> [Excerto do texto]
####################

Quando se dá o 25 de Abril, muitos dos correspondentes que tinham vivido em Portugal durante o Estado Novo, como Redmont, estavam agora no Brasil – “como falávamos português, era o cargo lógico seguinte” – e continuavam “a ser ferozmente competitivos”, embora se tivessem “tornado amigos”. Ao saberem da revolução, foram dizer às chefias: “Ouçam, nós cobrimos a era pré-25 de Abril, deixem-nos ir, conhecemos muitas destas pessoas…” A resposta foi um redondo não – no caso da AP, disseram a Dennis que “agora estava a cobrir outras ditaduras, no Brasil, na Argentina, no Uruguai, o golpe de Pinochet no Chile”.

Redmont e os colegas tinham “sabido de antemão da famosa tentativa de golpe de 11 de março [de 1975], um bocado como agora sabemos dos drones lançados contra Israel pelo Irão, em que só não se sabe onde vão cair”. Quando a operação da fação militar que apoiava António de Spínola saiu gorada, e o ex-presidente é obrigado a exilar-se, Redmont encontrou a sua oportunidade para se vingar por não o terem deixado vir cobrir uma revolução que, em parte, também era sua.

António de Spínola foi Presidente da República entre 15 de maio e 30 de setembro de 1974. Em março de 1975, após o falhanço do golpe que orquestrou, fugiria para Espanha e depois para o Brasil. Foi a partir do exílio que fundou o Movimento Democrático de Libertação de Portugal (Alain Dejean/Sygma via Getty Images)

“Spínola foi posto num avião pelos espanhóis, um voo da Iberia Airlines que ia para o Brasil e depois para a Argentina, e toda a gente estava à espera dele no aeroporto do Rio de Janeiro. Mas eu decidi fazer algo diferente.” Comprou um bilhete em executiva para o mesmo voo, do Rio para Buenos Aires, “sem saber se ele iria sair no Brasil ou seguir viagem para a Argentina”. E fez uma aposta consigo mesmo de que ele iria continuar a viagem, porque ainda não tinha obtido asilo formal do governo brasileiro.

####################

> [Requisitos]
1. Segundo o excerto sobre Redmont e Spínola, em que período foi António de Spínola Presidente da República?
2. Reproduza, sem alterações, o trecho do excerto que vai de "Redmont e os" a "via Getty Images)".

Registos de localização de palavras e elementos
####################

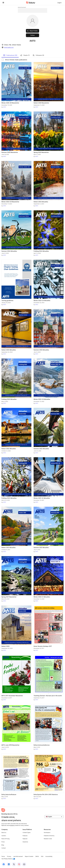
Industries (25, 842)
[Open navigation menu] (3, 2)
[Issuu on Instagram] (19, 864)
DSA (42, 857)
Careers (4, 836)
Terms (3, 857)
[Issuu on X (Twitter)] (14, 864)
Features (25, 836)
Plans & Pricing (5, 839)
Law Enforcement (18, 857)
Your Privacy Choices (8, 859)
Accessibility (49, 857)
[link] (59, 2)
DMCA (37, 857)
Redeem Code (48, 839)
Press (3, 842)
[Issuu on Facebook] (3, 864)
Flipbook (25, 839)
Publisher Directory (49, 836)
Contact (3, 848)
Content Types (26, 833)
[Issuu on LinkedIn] (9, 864)
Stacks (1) (25, 55)
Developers (47, 833)
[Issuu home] (30, 3)
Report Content (29, 857)
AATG (4, 107)
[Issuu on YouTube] (24, 864)
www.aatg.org (9, 47)
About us (4, 833)
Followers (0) (38, 55)
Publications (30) (10, 55)
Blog (3, 845)
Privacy (9, 857)
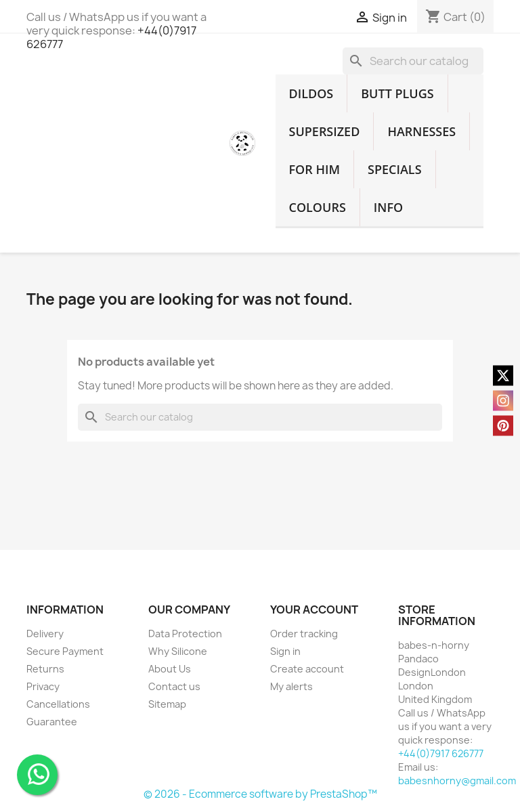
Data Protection (185, 633)
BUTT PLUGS (397, 93)
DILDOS (311, 93)
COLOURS (318, 207)
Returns (45, 668)
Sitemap (167, 704)
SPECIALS (395, 169)
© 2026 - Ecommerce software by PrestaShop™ (260, 794)
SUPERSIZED (324, 131)
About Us (169, 668)
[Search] (413, 61)
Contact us (174, 686)
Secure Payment (65, 651)
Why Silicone (177, 651)
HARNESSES (421, 131)
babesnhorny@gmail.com (457, 780)
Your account (314, 610)
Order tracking (304, 633)
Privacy (43, 686)
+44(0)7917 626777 (441, 753)
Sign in (285, 651)
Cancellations (58, 704)
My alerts (291, 686)
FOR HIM (315, 169)
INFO (388, 207)
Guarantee (51, 721)
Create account (307, 668)
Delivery (45, 633)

####################

> [Respostas dos exercícios]
1. Entre 15 de maio e 30 de setembro de 1974.

2.
Redmont e os colegas tinham “sabido de antemão da famosa tentativa de golpe de 11 de março [de 1975], um bocado como agora sabemos dos drones lançados contra Israel pelo Irão, em que só não se sabe onde vão cair”. Quando a operação da fação militar que apoiava António de Spínola saiu gorada, e o ex-presidente é obrigado a exilar-se, Redmont encontrou a sua oportunidade para se vingar por não o terem deixado vir cobrir uma revolução que, em parte, também era sua.

António de Spínola foi Presidente da República entre 15 de maio e 30 de setembro de 1974. Em março de 1975, após o falhanço do golpe que orquestrou, fugiria para Espanha e depois para o Brasil. Foi a partir do exílio que fundou o Movimento Democrático de Libertação de Portugal (Alain Dejean/Sygma via Getty Images)